Çocukluğumuzda babalarımız pazara, manava, bakkala alışverişe gittiklerinde dolu dolu gelirlerdi…
Başları dimdik gider, dimdik gelirlerdi…
O yıllarda evin reisi kazandığı parayla ailesini geçindirirdi…
Çok lüks hayat sürdüremezdi, ancak çocuklarının meyvesini eksik etmezdi…
Emeklinin de durumu aynıydı…
Peki şimdi öyle mi?..
Emekliye aldığı maaş yetmiyor…
Yallarca çalışıp emekli olan vatandaş, ailesini geçindirmek için ek iş bulup çalışıyor…

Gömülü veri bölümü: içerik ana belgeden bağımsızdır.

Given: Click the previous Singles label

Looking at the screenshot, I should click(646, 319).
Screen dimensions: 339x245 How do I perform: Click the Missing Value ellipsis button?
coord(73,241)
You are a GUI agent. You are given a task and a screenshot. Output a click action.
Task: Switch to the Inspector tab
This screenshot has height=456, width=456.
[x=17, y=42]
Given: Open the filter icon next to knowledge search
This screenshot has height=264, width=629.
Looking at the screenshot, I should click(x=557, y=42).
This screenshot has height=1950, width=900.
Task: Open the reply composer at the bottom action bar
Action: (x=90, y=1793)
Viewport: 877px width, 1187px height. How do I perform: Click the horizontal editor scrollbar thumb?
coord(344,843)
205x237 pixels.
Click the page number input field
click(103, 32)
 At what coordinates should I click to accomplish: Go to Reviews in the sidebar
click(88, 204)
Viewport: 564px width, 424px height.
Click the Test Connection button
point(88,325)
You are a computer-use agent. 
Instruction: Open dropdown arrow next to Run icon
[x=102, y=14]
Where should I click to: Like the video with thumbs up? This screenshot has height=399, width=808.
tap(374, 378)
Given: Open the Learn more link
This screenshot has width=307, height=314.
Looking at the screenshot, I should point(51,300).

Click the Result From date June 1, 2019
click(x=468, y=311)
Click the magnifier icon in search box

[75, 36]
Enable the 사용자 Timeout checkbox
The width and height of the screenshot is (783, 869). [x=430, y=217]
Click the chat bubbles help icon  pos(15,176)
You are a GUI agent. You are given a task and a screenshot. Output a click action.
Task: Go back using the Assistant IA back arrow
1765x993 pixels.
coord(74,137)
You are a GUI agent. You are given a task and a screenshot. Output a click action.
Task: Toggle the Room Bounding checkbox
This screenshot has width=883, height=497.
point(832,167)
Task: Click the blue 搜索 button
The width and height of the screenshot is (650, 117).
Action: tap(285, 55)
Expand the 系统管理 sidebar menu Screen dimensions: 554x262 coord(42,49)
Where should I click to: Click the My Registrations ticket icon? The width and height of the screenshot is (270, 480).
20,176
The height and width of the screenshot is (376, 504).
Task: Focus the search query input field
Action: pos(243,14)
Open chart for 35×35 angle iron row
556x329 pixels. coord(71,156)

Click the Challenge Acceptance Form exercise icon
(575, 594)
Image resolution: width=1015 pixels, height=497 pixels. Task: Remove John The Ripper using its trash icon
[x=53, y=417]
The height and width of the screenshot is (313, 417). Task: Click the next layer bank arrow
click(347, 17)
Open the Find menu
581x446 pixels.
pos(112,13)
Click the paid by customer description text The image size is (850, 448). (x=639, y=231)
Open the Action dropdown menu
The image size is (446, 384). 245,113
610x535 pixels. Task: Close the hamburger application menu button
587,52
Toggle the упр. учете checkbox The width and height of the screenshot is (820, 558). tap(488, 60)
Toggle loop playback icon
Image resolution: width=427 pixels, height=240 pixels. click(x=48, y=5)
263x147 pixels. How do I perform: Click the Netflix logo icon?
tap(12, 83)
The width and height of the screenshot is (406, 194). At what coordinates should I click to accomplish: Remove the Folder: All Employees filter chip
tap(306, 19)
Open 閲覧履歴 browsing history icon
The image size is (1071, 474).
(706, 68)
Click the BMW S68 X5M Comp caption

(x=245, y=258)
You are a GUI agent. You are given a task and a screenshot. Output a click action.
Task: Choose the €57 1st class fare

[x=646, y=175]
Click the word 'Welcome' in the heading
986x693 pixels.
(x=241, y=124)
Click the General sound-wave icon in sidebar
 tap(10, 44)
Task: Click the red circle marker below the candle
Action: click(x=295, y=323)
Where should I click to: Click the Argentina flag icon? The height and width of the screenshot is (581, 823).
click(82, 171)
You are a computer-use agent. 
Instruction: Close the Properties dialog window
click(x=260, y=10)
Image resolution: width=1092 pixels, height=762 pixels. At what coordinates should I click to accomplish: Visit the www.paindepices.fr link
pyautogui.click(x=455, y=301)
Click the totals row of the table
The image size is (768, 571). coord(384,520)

Çalışanların durumuna baktığımızda emekliden kalır yanı yok…
Çalışan gündüz çalışmasının yanına, bir de akşamları yapabileceği ek iş arıyor…
Kimileri ek iş buluyor, kimileri bulamıyor…
Emeklisi de, çalışanı da pazara, manava gittiğinde alışverişte iki kez düşünüyor, nerede ucuz varsa o meyveyi, sebzeyi alıyor… Üretici de, tüketici de ağlıyor…
Sanıyorum burada aracı konumundaki kişiler parayı götürüyor…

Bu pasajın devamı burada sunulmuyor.